Plutôt bien observé, assez attendrissant du fait de la présence de très jeunes enfants (cela a du être difficile à tourner). Ne pas s'attendre à un film vraiment drôle. A voir.
Le trio Dussolier-Giraud-Boujenah excelle dans le rôle de pères à la ramasse, complètement largués mais à la fois tellement sensibles... Une charmante comédie, à ne pas rater.
Comédie française classique avec des situations amusantes et un charme certain, mais qui peut sembler un peu datée aujourd’hui. Sympathique mais pas incontournable.
C'est un très bon film plein de tendresse et drole. Le sujet est interessant et toujours d'actualité : le rôle des hommes dans l'éducation d'un enfant et la paternité....le bébé est tout simplement craquant et certaines scènes sont irrésistibles n'en déplaise à certains qui pensent que pour faire un bon film il faut obligatoirement une intrigue compliquée et psychologique à "l'américaine" et bien non...ce film est tout simple et touchant...et c'est suffisant pour passer un très bon moment en le regardant....
Peu de spectateurs semblent relever ce que ce film véhicule comme idée militante équivoque (ou affirmée ?). Donc, plutôt contestable comme il en est de tout film visant à faire passer un message idéologique mais sans y mettre la sensibilisé nécessaire pour convaincre ceux qui ne le sont pas déjà; qui ne sont pas acquis à la cause. Comme ses autres films - mais en pire encore - un film peu crédible, pas vraiment distrayant, agaçant par son irrégularité, ses situations improbables et ses propos déplacés et récurrents . Peut-être quelqu'un devrait lui dire qu'elle pourrait faire des films plus homogènes et dignes d'intérêt en y mettant moins "sa tête" et ses idéologies, mais un peu plus son imagination et sa sensibilité, son intuition féminine !

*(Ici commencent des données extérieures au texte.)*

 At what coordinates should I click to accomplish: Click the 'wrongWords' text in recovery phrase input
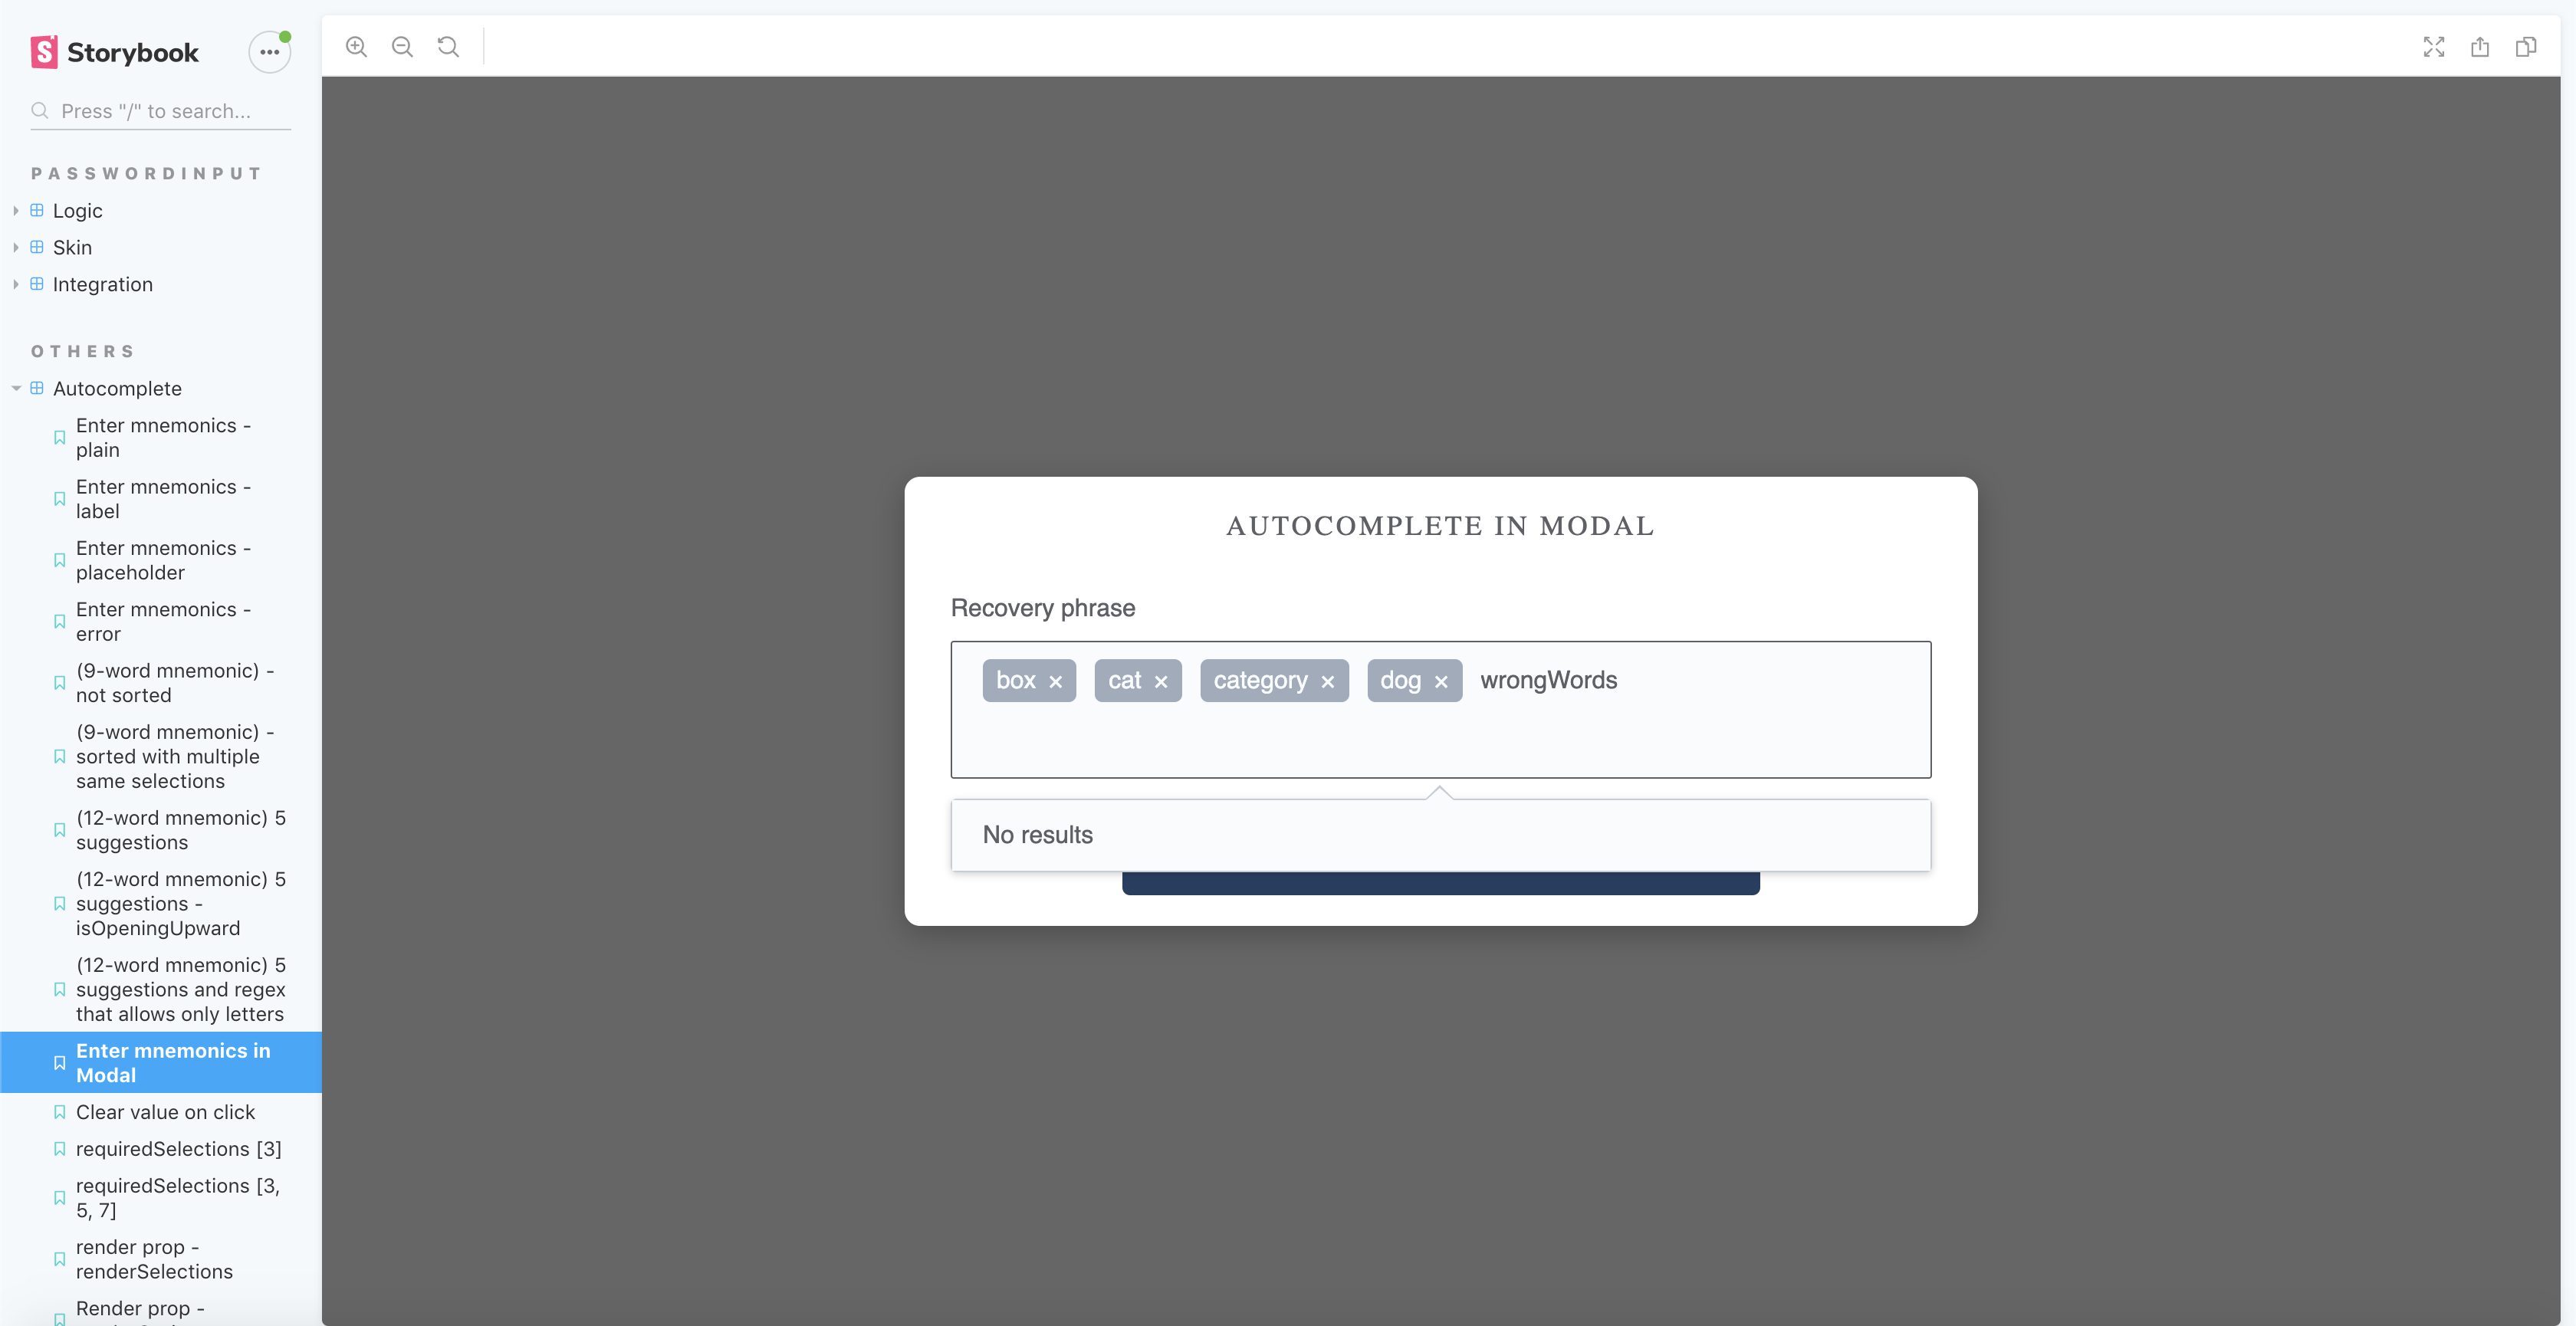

Une comédie fort sympathique, drôle, qu'on prend plaisir à revoir de temps en temps. Mis à part les costumes qui, maintenant peuvent paraître un peu vieillots, c'est un très bon film.

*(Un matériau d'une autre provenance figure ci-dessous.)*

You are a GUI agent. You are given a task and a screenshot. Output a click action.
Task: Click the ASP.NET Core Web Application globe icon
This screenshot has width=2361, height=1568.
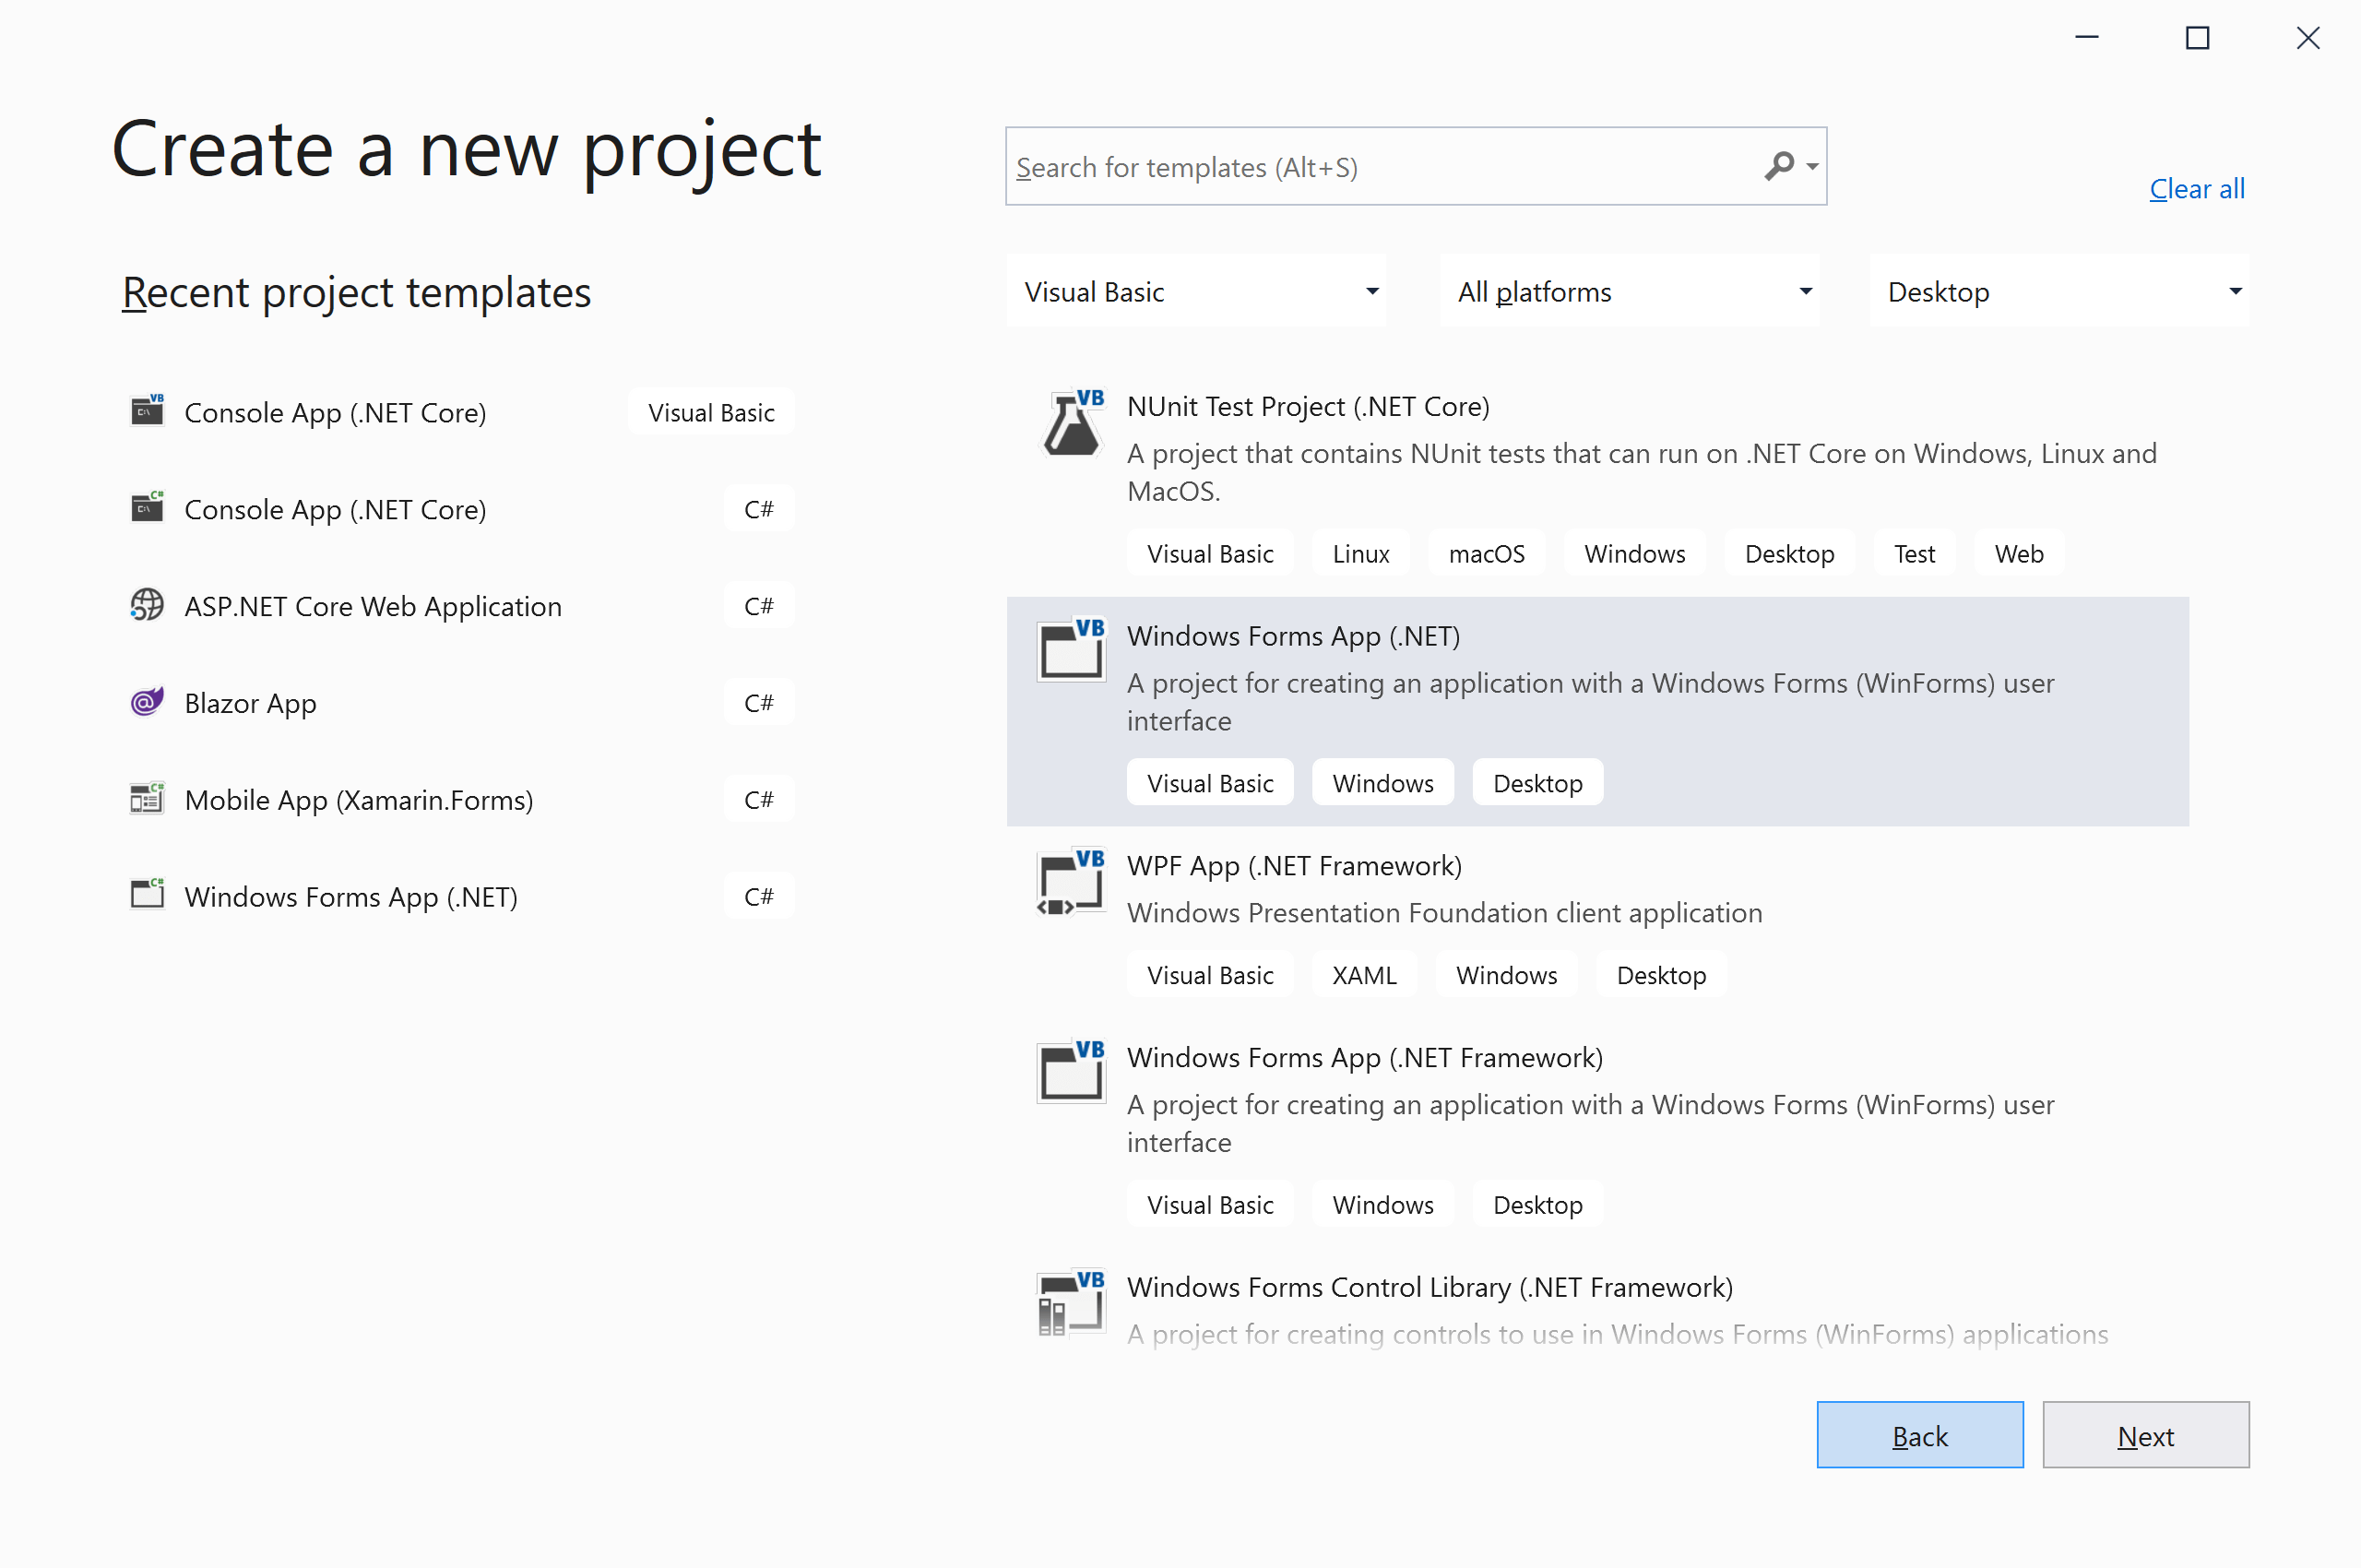point(147,604)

Un bébé abandonné dans les bras de trois célibataires endurcis. Coline Serreau tient là le point de départ idéal pour dynamiter les certitudes et transformer un fait divers sordide en comédie de mœurs pleine de tendresse. Le nourrisson agit comme un révélateur, faisant remonter à la surface tout ce que leur confort de célibataires avait enfoui, jusqu’à leur faire découvrir une part maternelle insoupçonnée. Biberons, couches, et fièvres à surveiller prennent alors des allures d’épopée domestique, avec un humour qui touche juste parce qu’il célèbre ces gestes ordinaires longtemps cantonnés au féminin.
Le problème, c’est que le film finit par s’égarer loin de ce qui faisait sa force. Après un premier mouvement plutôt savoureux, l’histoire bifurque vers une intrigue de drogue et de gangsters confuse, qui donne l’impression d’avoir été greffée sur le récit. La mise en scène, très théâtrale, accentue encore cette impression, d’autant que l’essentiel de l’action reste enfermé dans l’appartement et que certaines répliques sonnent artificielles. Dans ce trio, je trouve Roland Giraud tire clairement son épingle du jeu, avec une composition aussi drôle que crédible et une carapace qui se fissure progressivement sous l’effet du bébé. Michel Boujenah lui emboîte le pas avec son grand gosse immature, derrière lequel affleure une vraie profondeur, tandis qu’André Dussollier reste beaucoup plus en retrait et peine à transmettre une émotion comparable. L’idée de départ était belle, le film ne l’exploite pas toujours à la hauteur de son potentiel, mais il conserve quelque chose de précieux. Une tendresse désarmante pour ces hommes qui découvrent enfin ce qu’ils avaient passé leur vie à éviter.